The week before they collect the cells, I inject Scott every morning with a medication (Neupogen)  that makes his body produce lots of healthy cells very quickly for collection. Along with that, a brand-new medication, aptly named Mozobil, is now available that I inject him with at night that helps mobilize those cells so they move out of the bones more easily so by morning there are more to collect.  We were told this drug was very expensive and he only gets one injection each night before stem cell collection. If they collect enough cells the first day, he only needs it one night. When he picks it up from the pharmacy and pays our co-pay, he shows me what it would have cost - for four tiny little vials that we may only need one of.


GOAL: They need to collect 10 million cells for the transplant within 4 days. If they can get them all in the first day, he doesn't have to go back.  When he did this the first time in 2007, he got all 10 million the first day. We are so hoping it will be the same, but with the damage caused by the recurrence of the cancer and being five years older, they say he probably won't get enough in one day.

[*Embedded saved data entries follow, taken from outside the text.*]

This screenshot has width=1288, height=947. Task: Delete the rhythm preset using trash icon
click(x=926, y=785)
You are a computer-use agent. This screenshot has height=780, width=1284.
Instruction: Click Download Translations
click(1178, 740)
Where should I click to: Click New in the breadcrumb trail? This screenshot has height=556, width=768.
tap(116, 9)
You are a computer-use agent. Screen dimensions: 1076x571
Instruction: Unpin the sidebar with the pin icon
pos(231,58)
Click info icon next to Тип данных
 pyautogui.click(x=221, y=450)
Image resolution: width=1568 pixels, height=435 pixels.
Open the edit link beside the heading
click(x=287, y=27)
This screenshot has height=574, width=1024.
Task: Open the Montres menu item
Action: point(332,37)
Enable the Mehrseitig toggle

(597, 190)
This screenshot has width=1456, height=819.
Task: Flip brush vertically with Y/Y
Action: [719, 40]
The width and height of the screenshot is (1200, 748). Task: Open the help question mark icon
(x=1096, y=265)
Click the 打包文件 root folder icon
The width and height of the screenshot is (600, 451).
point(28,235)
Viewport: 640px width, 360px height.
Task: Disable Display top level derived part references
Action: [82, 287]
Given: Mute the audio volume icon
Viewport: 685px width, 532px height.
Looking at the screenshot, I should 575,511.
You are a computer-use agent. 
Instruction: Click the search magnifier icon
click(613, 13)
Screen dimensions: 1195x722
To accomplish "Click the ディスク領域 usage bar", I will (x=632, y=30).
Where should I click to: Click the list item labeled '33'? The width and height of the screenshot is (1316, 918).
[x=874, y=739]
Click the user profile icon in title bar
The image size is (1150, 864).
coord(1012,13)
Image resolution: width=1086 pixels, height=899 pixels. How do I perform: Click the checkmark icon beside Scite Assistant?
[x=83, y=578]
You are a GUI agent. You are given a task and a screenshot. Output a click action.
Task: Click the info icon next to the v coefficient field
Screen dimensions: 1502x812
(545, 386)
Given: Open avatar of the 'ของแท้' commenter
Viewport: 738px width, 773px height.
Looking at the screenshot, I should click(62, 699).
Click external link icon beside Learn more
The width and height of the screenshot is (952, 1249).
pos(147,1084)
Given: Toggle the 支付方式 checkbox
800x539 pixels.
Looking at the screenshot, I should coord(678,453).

Day 1 Stem Cell Collection (Medical term - Apheresis). I give 2 shots Neupogen at 7:00 am. Scott goes in for Apheresis. 


To collect the cells, they hook Scott up to a huge machine similar to a kidney dialysis machine through the catheter in his chest  They cycle all the blood in his body through the machine a total of 4 times over a 6-hour period, giving him fluids, calcium supplements, checking his blood counts, etc. throughout the day to make sure everything is normal because along with the stem cells they collect, he loses some nutrients in the blood they have to put back in.  He comes home, rests and waits for the phone call to see if they got enough cells.  7:00 PM the phone rings. 


VERDICT:  1.7 million cells. 


That sounds amazing, but not even close. He knows he has to go back the next day.  9:00 pm, exactly 12 hours as directed, before apheresis,  I give him the $$$$ Mozobil shot that night and pray tomorrow will be the last day for him.